## PROBLEM TO WORK ON
In the listing below, locate the line containing "Task: Click the Extension sync info icon" and copy it and every line after it through the end, exactly as written, leaving out any pictures.

## EXTRACTED MATERIAL
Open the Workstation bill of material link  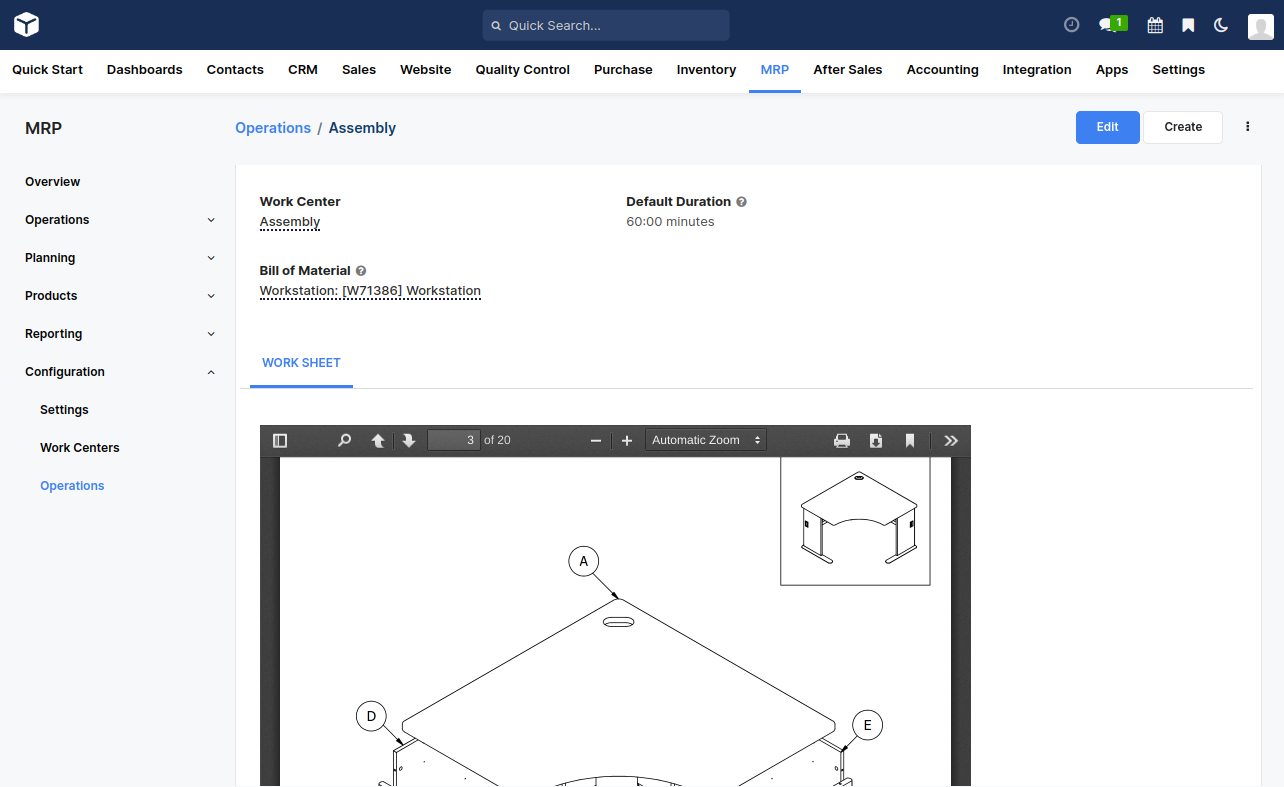(x=370, y=290)
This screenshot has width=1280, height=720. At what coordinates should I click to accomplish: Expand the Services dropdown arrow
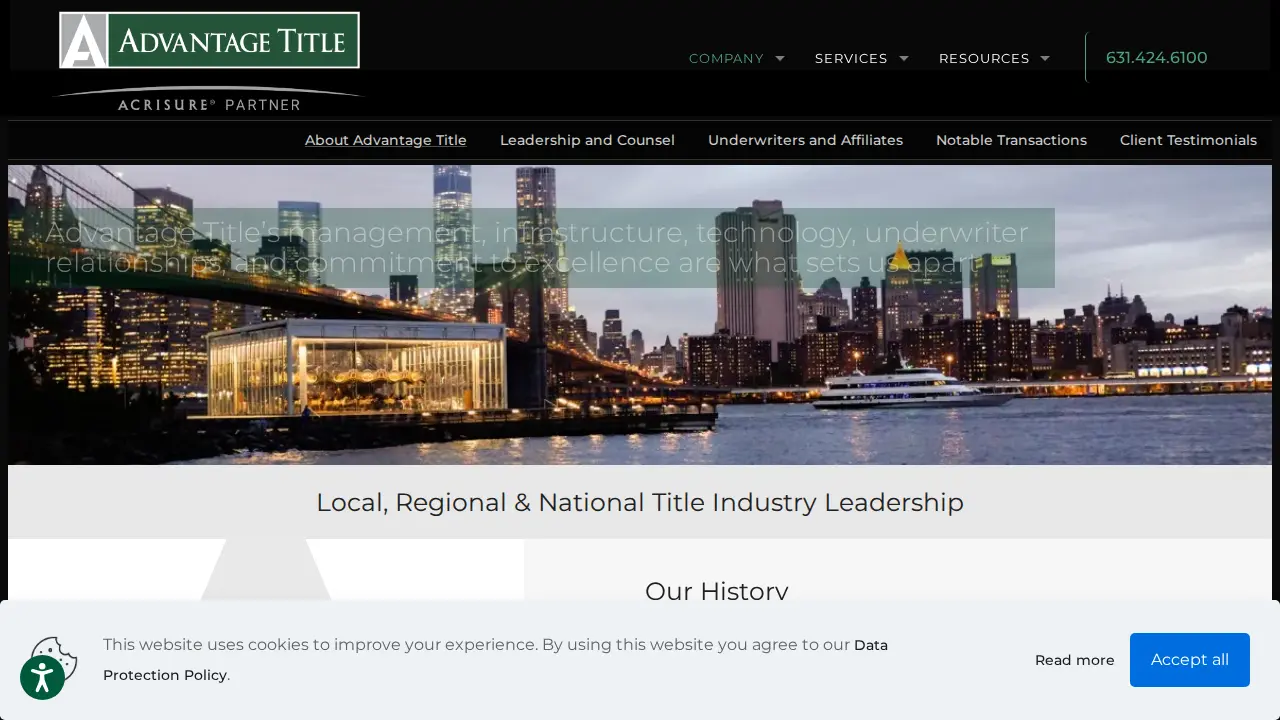click(x=904, y=58)
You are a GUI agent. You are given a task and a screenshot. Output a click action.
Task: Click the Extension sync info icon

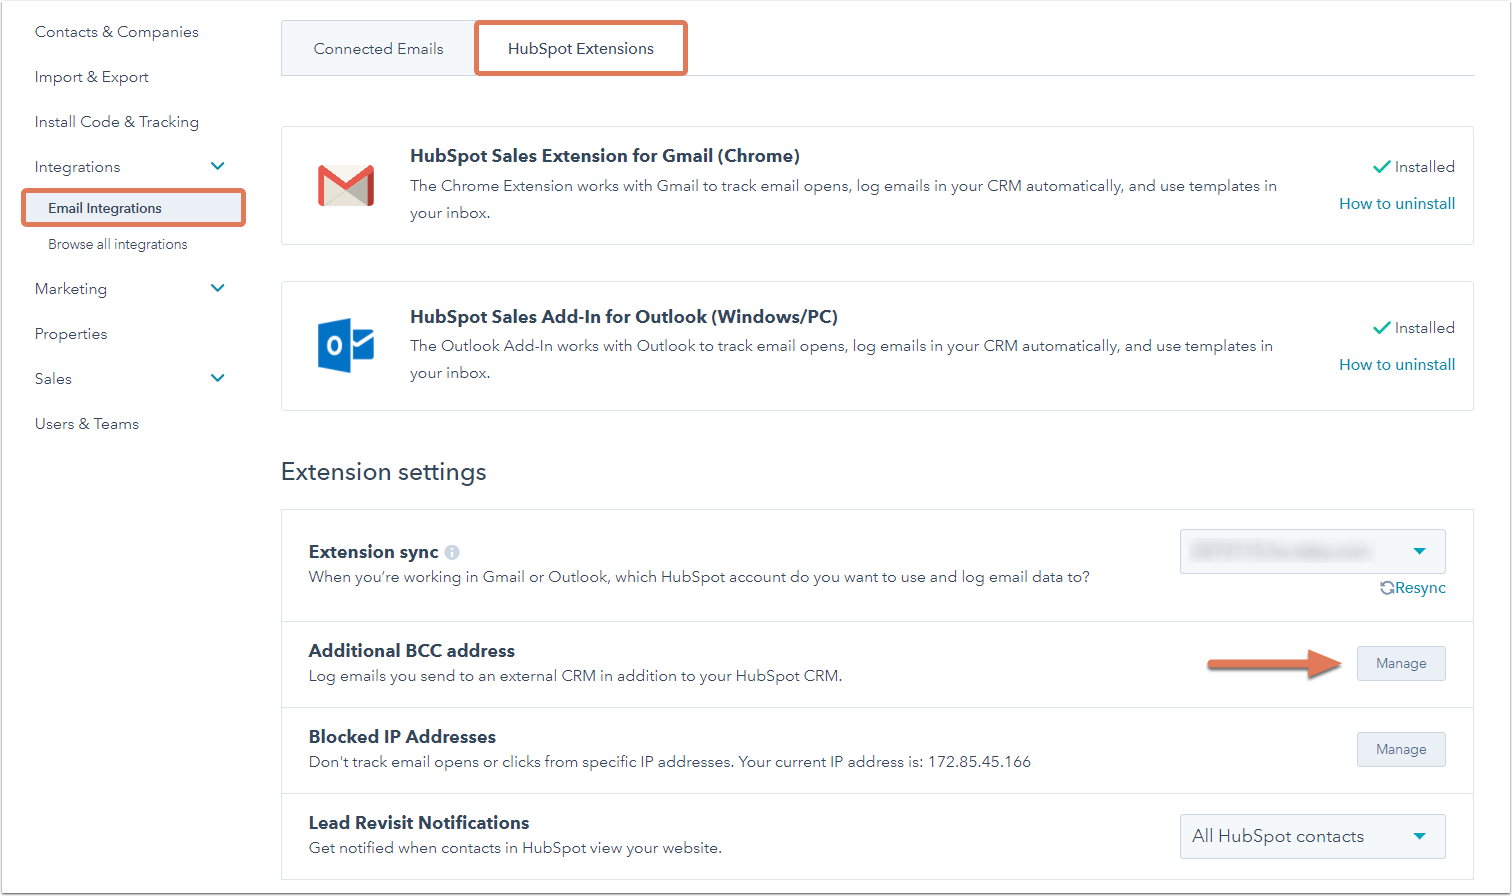click(x=452, y=552)
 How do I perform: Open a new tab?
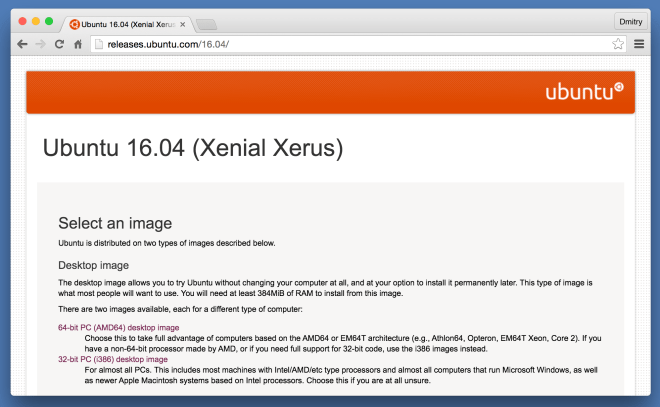pyautogui.click(x=206, y=23)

## OUTPUT
Task: Click the Extension sync info icon

click(x=452, y=552)
 How do I perform: Open a new tab?
pyautogui.click(x=206, y=23)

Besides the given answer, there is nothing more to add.